In summary, Fis selects its high affinity targets primarily through indirect mechanisms involving a series of positive and negative determinants affecting DNA structure (Fig 1A). Positive structural determinants include: 1. A/T base pairs within the center of the binding site, which allows for the required minor groove compression, 2. a Y-R step at ±(3–4), which facilitates optimal conformation to the Fis surface within the major groove interface to enable contacts to the backbone of the flanking DNA and to guanines at ±7, 3. a Y-G step at ±(7–8) to facilitate DNA backbone interactions at the edge of the primary interface, and 4. A-tracts within the flanking sequence and a phosphate contact with Arg71 to facilitate wrapping of the DNA along the basic sides of Fis. Negative structural determinants include: 1. G/C base pairs within the center of the binding site that inhibit minor groove compression, 2. a C or T at ±3, which probably inhibits formation of the optimal DNA structure (see [28,29]), 3. adenines at ±4 because the thymine methyl on the complementary strand clashes with the Asn84 side chain [28,29], and 4. purines, especially guanines, at ±8, which inhibit formation of critical backbone contacts.

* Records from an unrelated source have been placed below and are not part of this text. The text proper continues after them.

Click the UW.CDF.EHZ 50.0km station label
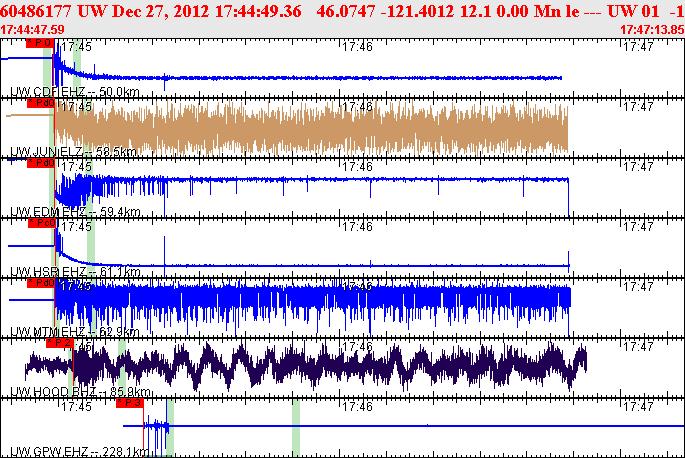This screenshot has height=458, width=685. 74,92
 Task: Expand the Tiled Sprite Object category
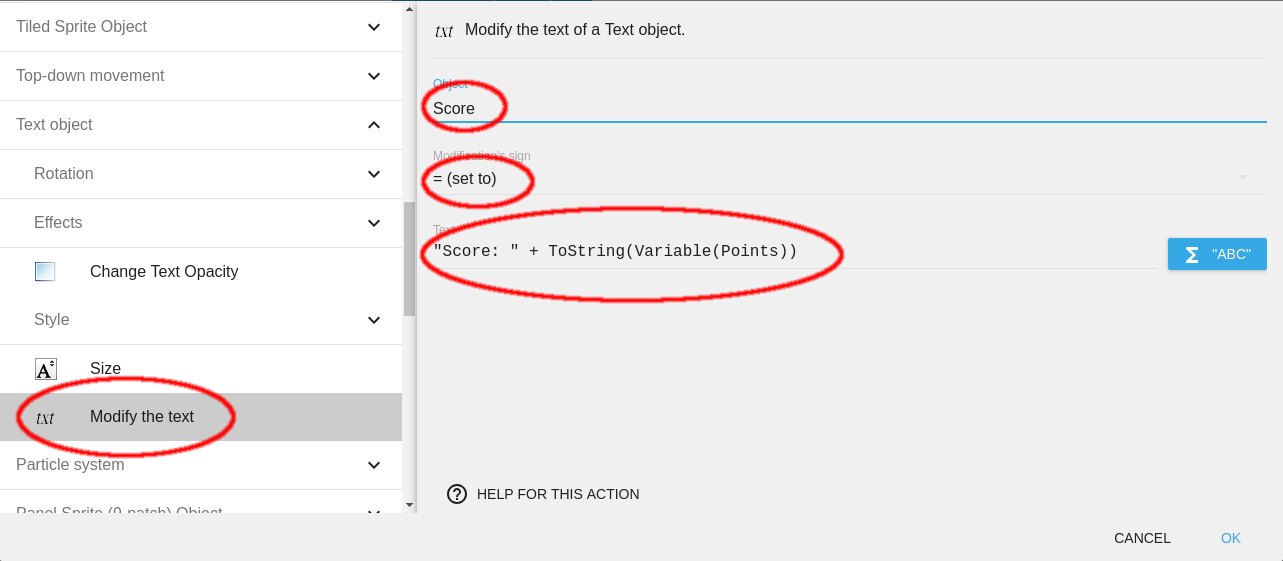(x=373, y=27)
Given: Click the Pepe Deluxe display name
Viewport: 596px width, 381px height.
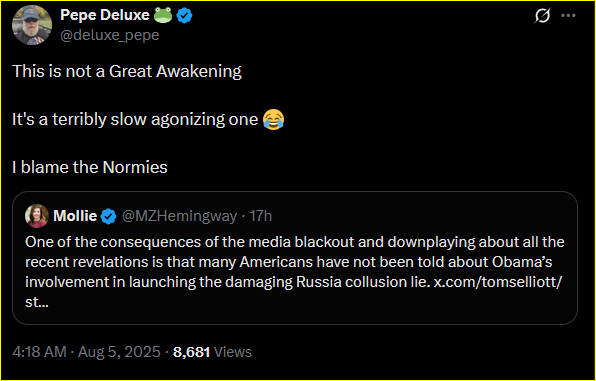Looking at the screenshot, I should click(x=105, y=15).
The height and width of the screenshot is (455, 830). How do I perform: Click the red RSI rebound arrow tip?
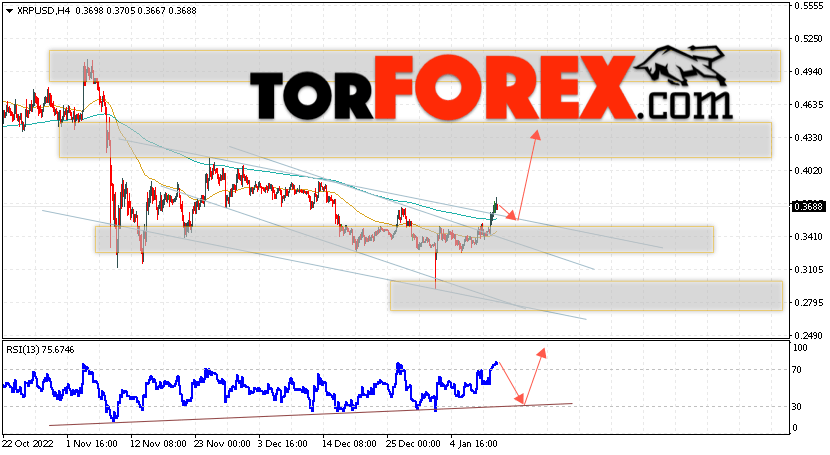pyautogui.click(x=542, y=352)
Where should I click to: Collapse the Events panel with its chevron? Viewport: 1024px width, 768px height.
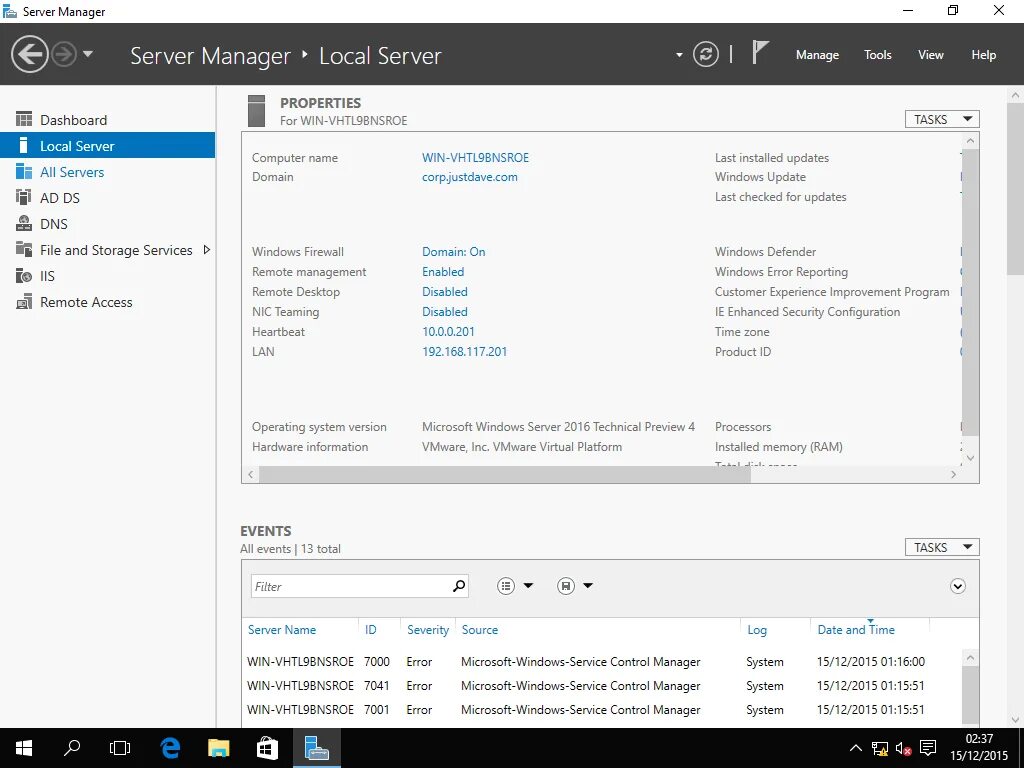pyautogui.click(x=957, y=586)
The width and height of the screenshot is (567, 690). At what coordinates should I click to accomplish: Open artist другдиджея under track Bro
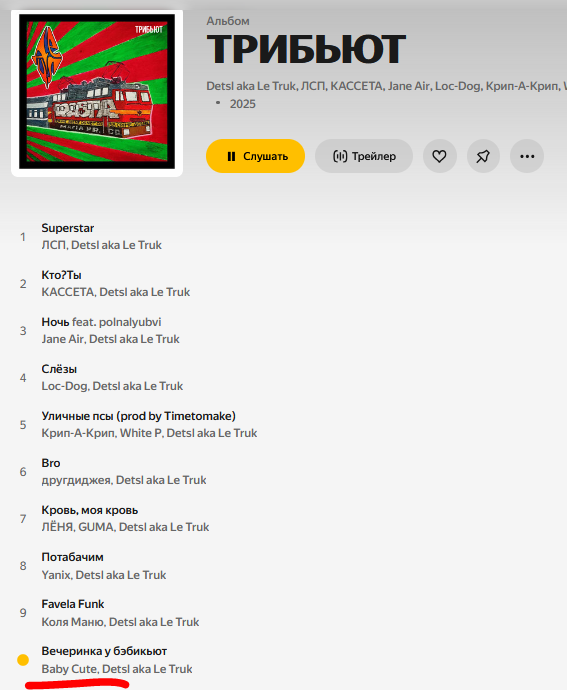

The DNA shape conformed by Fis is important for its biological activities. For example, the serpentine shape of the Fis-bound Hin enhancer is required for invertasome assembly during site-specific DNA inversion [53]. Fis recruits phage λ Xis, a winged-helix DNA binding protein, to an overlapping site within the attR locus to promote viral excision from the chromosome [32,54]. Recent co-crystal structures of Fis+Xis bound to DNA indicate that Fis-induced changes in minor groove widths are the key determinant mediating Fis-Xis binding cooperativity (S.P.H. and R.C.J., unpublished), and the resulting change in DNA trajectory is critical for excisive intasome assembly [55]. Fis activates transcription at promoters that contain high affinity Fis binding sites by recruiting the RNA polymerase alpha subunit C-terminal domain (αCTD) [33,56]. The αCTD binds within the flanking DNA segment that associates with the sides of Fis, and Arg71 switches from contacting flanking DNA to interacting with the αCTD [11,12]. Modeling based on an αCTD-DNA structure [57] indicates that the DNA flanking the Fis core would need to be less curved with a wider minor groove than present in the Fis-DNA crystals. Fis can also indirectly regulate transcription through changes in DNA architecture that enhance or inhibit interactions between regulators and RNA polymerase [5]. Finally, we note that Fis-mediated bending leading to compaction of long DNA molecules, as observed by single-DNA molecule studies, is proposed to contribute to chromosome packaging within the bacterial nucleoid [18].

Materials and Methods

Crystallization and Structure Determination

Fis and DNA were co-crystallized as described previously [28]. DNA for crystallography was obtained from IDT. Data for all structures except F35 and F36 were collected at 100 K at the Advanced Photon Source (Chicago IL) beamline 24-ID-C (Table 1); F35 and F36 were collected at the Advanced Light Source, Berkeley CA, beamline 8.2.1. Data were processed using AUTOPROC [58] with XDS [59] for integration and AIMLESS [60] for scaling. Anisotropy scaling was performed using the NIH Diffraction Anisotropy Server (http://www.doe-mbi.ucla.edu/sawaya/anisoscale) [61]. Fis-DNA structures were solved by molecular replacement (PHASER) [62] using the Fis-F1 structure (PDB ID: 3IV5) as the search model (see [28]). The models were refined using PHENIX [63,64] and BUSTER [65] and additional model building and validation was done in COOT [66]. Data collection, refinement statistics, and PDB codes for the new structures are given in Table 1. A data set of the Fis-F36 complex was partially refined at 3.5 Å and used to compare minor groove widths with F35 (Fig 2C). DNA structure analyses were performed using the 3DNA suite [67] and DNA curvature was measured with CURVES [68]. Electrostatic potential calculations were performed using the AMBER force-field as implemented by the PDB2PQR server [69], and the Poisson-Boltzmann equation was solved using APBS [70]. Structure figures were generated using PyMol (http://www.pymol.org). Because direct comparisons of the new structures were made with that of Fis-F1, the Fis-F1 structure was re-refined in the same manner as the query structures. This refinement protocol yielded a Fis-F1 model that was indistinguishable from the 3IV5 structure deposited in the PDB.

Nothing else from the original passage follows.